A term created by the JOBS Act used to describe websites allowed to offer and sell securities under Regulation Crowdfunding. Rise Up Crowdfunding is a funding portal and we are registered with FINRA and the SEC.

Crowdfunding Intermediary

A funding portal or broker-dealer that is registered with the SEC and FINRA and authorized to facilitate equity crowdfunding transactions through Regulation Crowdfunding.


A company that raises money by creating and selling securities to investors.

Reg CF or  Title III Section (4) (a) (6) 

An abbreviated reference to Regulation Crowdfunding of the JOBS Act that gives companies the option of raising capital from the public through equity crowdfunding.

Private Offering

The sale of investment securities by businesses that do not wish to become registered public companies with the SEC is referred to as a private offering or a private placement. Private offerings must adhere to certain state and federal securities laws and the rules of any one of several SEC registration exemptions.

General Solicitation

The practice of advertising to potential investors outside of one’s current network with the intent of capital raising. This practice is now allowed by the SEC for private issuers under particular registration exemptions enabled in the JOBS Act (Title II 506c, Title IV Reg A, and Title III Reg CF).

Testing The Waters

Communicating with potential investors to gauge interest before raising money in a securities offering.

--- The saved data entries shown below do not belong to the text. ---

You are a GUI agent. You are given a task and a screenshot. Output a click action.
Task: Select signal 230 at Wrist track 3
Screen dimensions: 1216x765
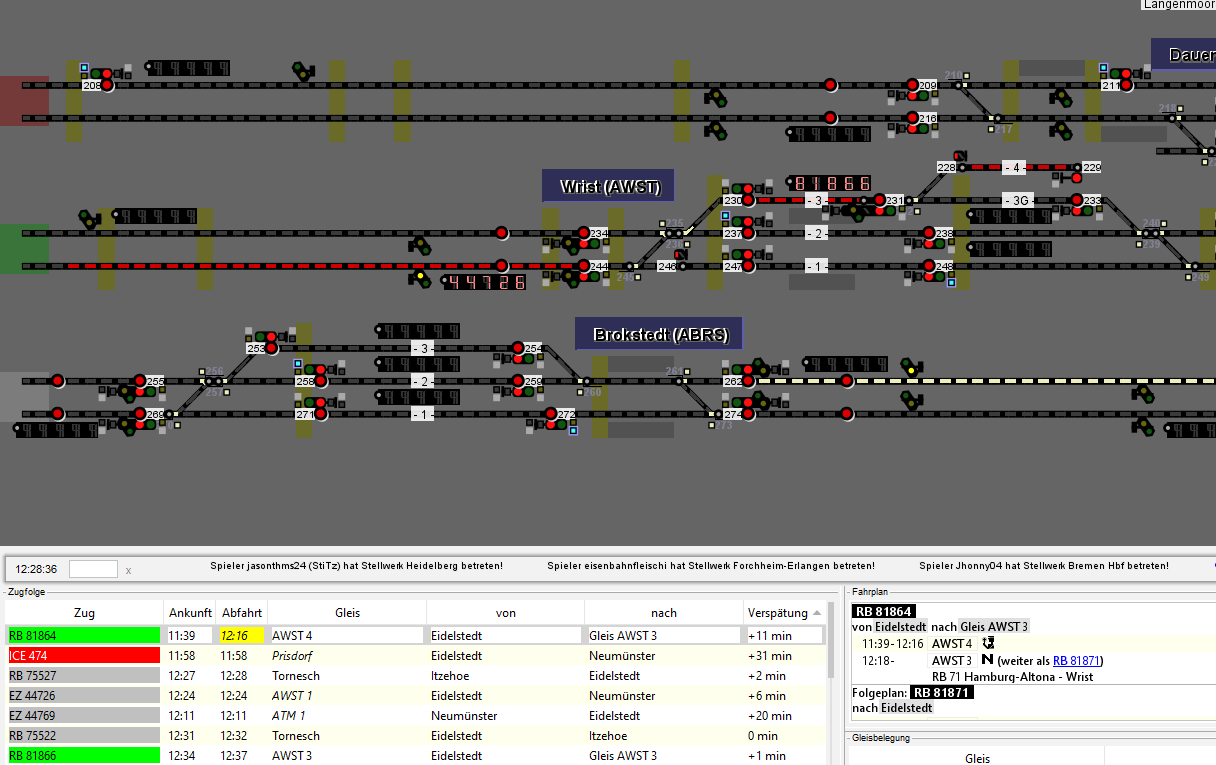tap(747, 200)
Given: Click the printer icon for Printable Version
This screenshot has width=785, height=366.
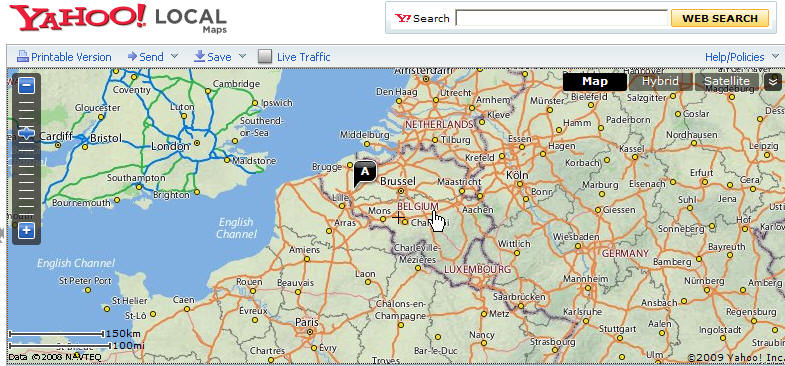Looking at the screenshot, I should coord(23,57).
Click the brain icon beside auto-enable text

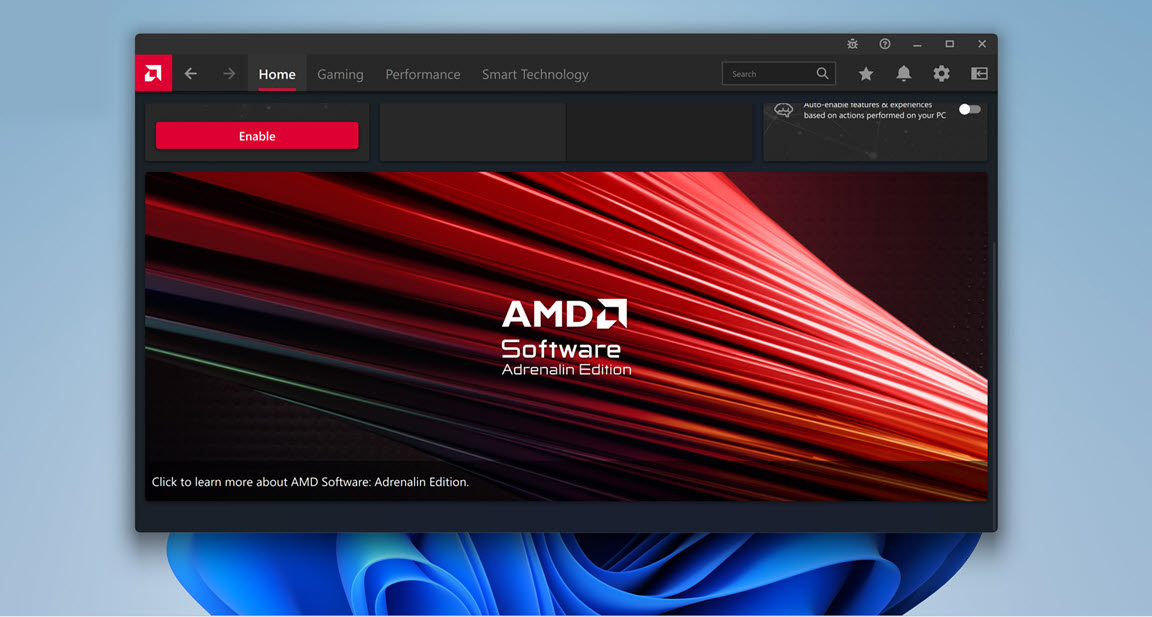783,110
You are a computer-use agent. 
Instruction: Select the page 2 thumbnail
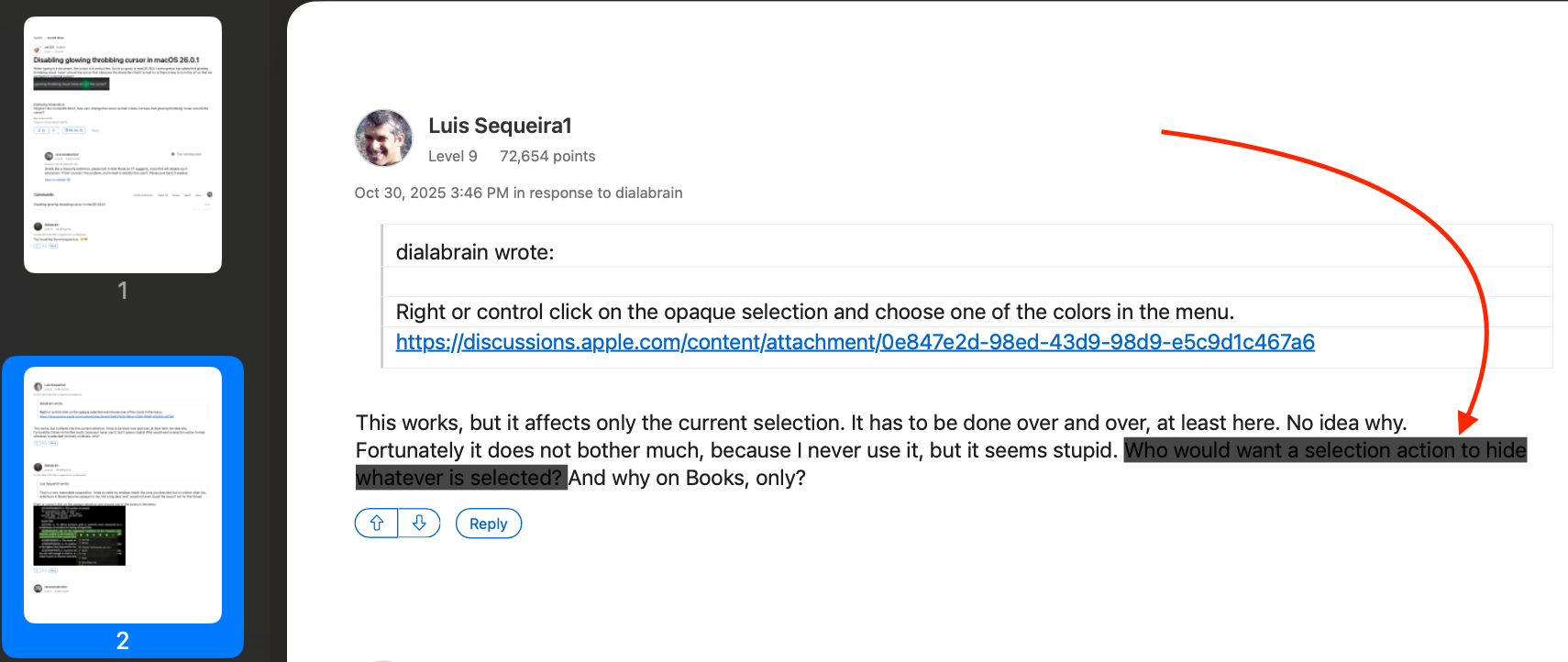(123, 495)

Security is a fungible, negotiable financial instrument that represents some type of financial value usually in the form of a stock, a promissory note, a bond, or another instrument offered by an issuer on Rise Up Crowdfunding.

Accredited Investor

Generally, an investor with a net worth of $1 million or more (excluding primary residence) or who has earned $200,000 or more for the last two years with a reasonable expectation for that income level to continue. Other criteria include asset size, governance status, or professional experience as defined by the SEC. 

CIK Number

A Central Index Key (CIK) number is issued by the SEC to companies or individuals that file forms with the SEC. The number is used to track the filings in electronic databases such as the SEC’s online system EDGAR. For a Reg CF offering, an issuer has a CIK number.


If the offering terms include the conversion of a current investment into future equity (for example with convertible debt or a Simple Agreement for Future Equity, commonly referred to as a SAFE), the issuer may include a discount to further reward early investors. If the investment converts to equity, the investor’s shares would be based on the company valuation discounted by the promised amount.

Investor Limits

Under Regulation Crowdfunding, non-accredited investors are limited in the amount they may invest.

If either your annual income or your net worth is less than $124,000, then during any 12-month period, you can invest up to the greater of either $2,500 or 5% of the lesser of your annual income or net worth. 

If both your annual income and your net worth are equal to or more than $124,000, then during any 12-month period, you can invest up to 10% of your annual income or net worth, whichever is lesser, but not to exceed $124,000. 

In addition to these Investor limits set by the SEC, each Reg CF campaign may have investment minimums set by the issuer raising capital.

Material Change

A change to the company or offering terms that would be considered important by a potential Investor. Some examples include a change in company strategy, key contracts, leadership roles, offering closing date, and investment terms among many others.


Something given to investors in addition to the securities being sold in exchange for their funds while using equity crowdfunding, such as the first run of an actual product, a discount on goods or services, or a shirt, sticker, or small object related to the project or company being funded, or even just a “thank you” acknowledgment.


Return on investment. The payback earned from investing in something. Examples include a financial return through stocks such as a dividend payment, or the ability to sell the stock later for a greater amount than what was paid for the stock.

Trigger Event

An event is defined in certain offering terms where promised future equity converts to shares of the company. Good examples of trigger events include a company going public through an IPO, being acquired by another company, or merging with another company. Trigger events may also include additional funding rounds as specified in the offering terms.

Valuation Cap

The valuation of a company is basically the amount that company leaders believe the company is worth at that moment in time. To reward investors who take the risk of making an investment at an early stage, some companies offer a valuation cap for a specific offered investment. This sets the maximum company valuation at which your investment will be converted into equity if and when a trigger event occurs. Even if the value of the company grows beyond that cap, your investment is converted at the valuation identified as the cap. The intent is to make your investment more valuable.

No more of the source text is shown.